Task goal – Wherever a line in the data holds the word "Эксперты", pull that line out.

Data provided –
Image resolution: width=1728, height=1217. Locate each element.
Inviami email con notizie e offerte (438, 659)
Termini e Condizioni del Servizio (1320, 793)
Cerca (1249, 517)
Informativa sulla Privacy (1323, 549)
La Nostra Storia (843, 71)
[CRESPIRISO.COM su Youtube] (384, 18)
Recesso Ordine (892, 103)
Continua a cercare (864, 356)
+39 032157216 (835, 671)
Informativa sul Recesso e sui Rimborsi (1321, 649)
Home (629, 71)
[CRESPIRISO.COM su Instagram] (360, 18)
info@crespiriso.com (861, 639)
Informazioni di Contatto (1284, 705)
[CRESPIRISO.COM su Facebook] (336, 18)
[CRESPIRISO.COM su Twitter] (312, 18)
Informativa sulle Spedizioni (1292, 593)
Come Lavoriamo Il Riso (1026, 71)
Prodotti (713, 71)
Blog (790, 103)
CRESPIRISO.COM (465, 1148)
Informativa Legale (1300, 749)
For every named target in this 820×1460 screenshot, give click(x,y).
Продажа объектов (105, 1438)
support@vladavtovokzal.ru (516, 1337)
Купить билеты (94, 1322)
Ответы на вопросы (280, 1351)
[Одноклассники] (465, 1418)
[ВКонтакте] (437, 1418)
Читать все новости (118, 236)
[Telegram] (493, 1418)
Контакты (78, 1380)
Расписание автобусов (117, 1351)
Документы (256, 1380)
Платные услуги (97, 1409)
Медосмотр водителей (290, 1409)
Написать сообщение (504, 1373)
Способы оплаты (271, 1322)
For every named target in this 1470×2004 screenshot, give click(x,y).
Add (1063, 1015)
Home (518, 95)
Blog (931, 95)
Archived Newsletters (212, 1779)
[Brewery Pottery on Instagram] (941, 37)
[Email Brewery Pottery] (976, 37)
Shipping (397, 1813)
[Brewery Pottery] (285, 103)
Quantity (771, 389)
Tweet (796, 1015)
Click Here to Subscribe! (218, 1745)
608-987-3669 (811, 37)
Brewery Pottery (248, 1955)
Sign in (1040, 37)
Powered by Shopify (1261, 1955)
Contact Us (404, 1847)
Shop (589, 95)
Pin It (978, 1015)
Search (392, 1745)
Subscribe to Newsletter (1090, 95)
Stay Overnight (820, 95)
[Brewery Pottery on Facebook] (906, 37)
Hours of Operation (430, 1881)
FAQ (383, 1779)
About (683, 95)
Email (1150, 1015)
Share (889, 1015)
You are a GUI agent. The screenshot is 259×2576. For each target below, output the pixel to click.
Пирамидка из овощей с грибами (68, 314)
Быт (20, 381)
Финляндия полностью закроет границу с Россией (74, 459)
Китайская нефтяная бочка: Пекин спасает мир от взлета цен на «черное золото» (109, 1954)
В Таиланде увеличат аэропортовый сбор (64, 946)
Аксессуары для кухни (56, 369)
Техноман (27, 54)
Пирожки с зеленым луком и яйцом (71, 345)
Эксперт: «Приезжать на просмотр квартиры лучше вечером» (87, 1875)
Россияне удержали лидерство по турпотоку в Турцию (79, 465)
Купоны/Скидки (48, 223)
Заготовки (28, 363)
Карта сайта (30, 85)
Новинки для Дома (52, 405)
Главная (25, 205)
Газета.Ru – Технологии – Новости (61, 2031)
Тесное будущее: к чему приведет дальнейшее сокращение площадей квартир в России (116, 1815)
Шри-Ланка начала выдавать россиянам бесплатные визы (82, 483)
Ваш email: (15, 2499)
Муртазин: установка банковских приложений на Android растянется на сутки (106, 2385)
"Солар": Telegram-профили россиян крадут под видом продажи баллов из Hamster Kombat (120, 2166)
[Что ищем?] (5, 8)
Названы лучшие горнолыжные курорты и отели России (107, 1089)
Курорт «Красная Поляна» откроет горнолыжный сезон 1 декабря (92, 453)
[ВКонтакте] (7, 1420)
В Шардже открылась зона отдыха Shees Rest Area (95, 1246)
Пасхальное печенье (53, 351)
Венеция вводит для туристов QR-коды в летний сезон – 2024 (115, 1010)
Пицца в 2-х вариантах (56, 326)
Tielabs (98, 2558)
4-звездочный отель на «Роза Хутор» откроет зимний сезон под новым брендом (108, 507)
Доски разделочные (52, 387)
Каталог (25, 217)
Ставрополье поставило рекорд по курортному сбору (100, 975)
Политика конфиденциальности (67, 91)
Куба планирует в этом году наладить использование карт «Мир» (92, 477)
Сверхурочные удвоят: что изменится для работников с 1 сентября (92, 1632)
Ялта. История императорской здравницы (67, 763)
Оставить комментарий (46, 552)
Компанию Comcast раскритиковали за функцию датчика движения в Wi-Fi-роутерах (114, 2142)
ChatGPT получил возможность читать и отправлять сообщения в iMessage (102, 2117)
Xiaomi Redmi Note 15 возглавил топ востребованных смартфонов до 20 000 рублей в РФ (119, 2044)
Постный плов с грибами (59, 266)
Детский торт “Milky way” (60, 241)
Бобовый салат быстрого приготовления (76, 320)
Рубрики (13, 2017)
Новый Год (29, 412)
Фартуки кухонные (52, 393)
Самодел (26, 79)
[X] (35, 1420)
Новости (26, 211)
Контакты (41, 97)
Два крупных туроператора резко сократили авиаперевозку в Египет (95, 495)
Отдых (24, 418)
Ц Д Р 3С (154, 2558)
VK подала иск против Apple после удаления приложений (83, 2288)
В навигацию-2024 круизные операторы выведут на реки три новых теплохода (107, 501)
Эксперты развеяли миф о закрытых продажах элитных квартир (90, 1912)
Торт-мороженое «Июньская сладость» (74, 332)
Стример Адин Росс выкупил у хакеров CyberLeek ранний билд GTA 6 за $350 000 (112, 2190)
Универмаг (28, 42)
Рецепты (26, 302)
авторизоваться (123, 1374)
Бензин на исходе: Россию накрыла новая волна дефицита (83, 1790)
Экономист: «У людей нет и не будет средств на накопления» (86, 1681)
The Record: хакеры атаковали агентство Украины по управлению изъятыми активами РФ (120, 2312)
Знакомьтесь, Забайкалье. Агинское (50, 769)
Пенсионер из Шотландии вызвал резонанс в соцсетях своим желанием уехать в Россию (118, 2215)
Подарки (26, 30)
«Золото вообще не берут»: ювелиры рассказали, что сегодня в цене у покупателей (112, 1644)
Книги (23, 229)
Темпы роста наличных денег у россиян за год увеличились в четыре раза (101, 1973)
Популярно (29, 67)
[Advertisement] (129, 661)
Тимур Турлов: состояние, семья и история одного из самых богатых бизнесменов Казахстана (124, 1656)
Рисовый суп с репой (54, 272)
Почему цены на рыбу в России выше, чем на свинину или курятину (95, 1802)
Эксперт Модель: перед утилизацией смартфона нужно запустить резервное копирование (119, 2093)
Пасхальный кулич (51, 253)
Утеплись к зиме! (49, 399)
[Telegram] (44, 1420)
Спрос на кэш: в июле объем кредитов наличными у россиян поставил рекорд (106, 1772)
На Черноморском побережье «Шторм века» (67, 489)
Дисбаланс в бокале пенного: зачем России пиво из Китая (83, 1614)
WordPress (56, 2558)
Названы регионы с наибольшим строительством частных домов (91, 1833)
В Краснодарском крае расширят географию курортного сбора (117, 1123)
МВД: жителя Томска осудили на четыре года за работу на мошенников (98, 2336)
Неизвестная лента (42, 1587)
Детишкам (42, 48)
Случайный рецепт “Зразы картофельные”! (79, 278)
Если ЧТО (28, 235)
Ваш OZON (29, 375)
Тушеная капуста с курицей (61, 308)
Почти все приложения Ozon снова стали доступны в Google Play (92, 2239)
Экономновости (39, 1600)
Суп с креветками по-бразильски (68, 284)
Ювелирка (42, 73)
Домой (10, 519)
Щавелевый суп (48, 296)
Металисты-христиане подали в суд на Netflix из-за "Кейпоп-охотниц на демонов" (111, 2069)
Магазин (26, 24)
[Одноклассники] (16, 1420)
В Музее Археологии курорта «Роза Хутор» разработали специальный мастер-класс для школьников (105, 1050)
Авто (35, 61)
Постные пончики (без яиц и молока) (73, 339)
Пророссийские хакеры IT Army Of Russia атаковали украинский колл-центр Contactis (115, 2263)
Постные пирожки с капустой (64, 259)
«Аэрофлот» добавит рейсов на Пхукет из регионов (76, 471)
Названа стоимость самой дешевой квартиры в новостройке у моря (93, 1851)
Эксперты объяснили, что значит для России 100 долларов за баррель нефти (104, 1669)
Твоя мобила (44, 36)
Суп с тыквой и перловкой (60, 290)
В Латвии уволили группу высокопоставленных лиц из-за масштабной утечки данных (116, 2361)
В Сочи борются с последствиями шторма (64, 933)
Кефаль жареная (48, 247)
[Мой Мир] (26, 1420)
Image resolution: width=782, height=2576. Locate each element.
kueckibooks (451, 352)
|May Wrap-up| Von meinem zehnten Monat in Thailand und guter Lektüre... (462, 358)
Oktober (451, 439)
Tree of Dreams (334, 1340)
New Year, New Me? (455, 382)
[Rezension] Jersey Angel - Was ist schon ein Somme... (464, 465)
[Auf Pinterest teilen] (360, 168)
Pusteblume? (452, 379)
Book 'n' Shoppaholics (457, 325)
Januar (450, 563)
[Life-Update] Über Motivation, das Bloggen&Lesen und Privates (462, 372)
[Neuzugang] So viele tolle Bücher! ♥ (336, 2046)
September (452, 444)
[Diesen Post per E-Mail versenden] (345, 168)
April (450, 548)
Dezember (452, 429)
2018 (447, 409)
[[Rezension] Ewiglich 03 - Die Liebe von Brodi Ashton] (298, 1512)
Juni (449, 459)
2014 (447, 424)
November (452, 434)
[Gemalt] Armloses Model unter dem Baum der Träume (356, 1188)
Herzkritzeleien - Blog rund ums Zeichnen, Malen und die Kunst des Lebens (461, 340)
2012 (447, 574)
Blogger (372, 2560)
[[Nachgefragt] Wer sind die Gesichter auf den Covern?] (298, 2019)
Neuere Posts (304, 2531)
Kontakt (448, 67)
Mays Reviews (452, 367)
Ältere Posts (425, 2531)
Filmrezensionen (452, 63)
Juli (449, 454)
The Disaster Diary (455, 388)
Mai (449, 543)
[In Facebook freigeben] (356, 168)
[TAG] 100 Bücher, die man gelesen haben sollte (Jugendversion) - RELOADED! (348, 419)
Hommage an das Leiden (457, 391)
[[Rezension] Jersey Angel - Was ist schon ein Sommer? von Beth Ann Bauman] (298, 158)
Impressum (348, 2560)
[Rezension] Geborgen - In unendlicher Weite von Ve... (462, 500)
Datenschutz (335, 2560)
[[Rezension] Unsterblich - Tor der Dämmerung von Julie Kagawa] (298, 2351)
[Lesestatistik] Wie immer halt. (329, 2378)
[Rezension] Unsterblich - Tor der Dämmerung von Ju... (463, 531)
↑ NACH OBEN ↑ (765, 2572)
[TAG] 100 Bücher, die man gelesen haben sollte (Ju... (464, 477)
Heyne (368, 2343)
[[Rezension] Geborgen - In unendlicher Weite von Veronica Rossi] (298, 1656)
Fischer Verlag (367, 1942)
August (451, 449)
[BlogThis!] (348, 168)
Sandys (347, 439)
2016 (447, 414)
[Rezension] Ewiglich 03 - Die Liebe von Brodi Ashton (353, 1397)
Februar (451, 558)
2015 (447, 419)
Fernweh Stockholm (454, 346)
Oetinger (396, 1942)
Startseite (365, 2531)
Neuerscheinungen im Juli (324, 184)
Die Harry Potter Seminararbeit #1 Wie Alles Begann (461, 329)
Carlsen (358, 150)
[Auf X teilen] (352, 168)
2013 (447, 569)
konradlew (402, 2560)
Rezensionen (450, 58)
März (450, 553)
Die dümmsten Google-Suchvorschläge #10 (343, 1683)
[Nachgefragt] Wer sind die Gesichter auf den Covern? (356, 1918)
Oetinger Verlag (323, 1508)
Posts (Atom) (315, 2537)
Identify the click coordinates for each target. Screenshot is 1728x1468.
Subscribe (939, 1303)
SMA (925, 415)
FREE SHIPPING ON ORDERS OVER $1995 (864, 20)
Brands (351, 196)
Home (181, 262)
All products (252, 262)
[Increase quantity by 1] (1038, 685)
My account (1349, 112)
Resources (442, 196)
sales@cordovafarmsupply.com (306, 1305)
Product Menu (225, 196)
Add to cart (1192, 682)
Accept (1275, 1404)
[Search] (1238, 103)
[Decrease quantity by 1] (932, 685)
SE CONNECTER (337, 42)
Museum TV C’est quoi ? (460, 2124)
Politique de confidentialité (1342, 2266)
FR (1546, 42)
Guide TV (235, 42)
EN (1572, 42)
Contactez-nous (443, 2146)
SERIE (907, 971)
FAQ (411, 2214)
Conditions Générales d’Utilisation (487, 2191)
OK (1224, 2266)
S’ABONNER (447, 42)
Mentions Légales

Answer to this task –
Эксперты развеяли миф о закрытых продажах элитных квартир (90, 1912)
Эксперты объяснили, что значит для России 100 долларов за баррель нефти (104, 1669)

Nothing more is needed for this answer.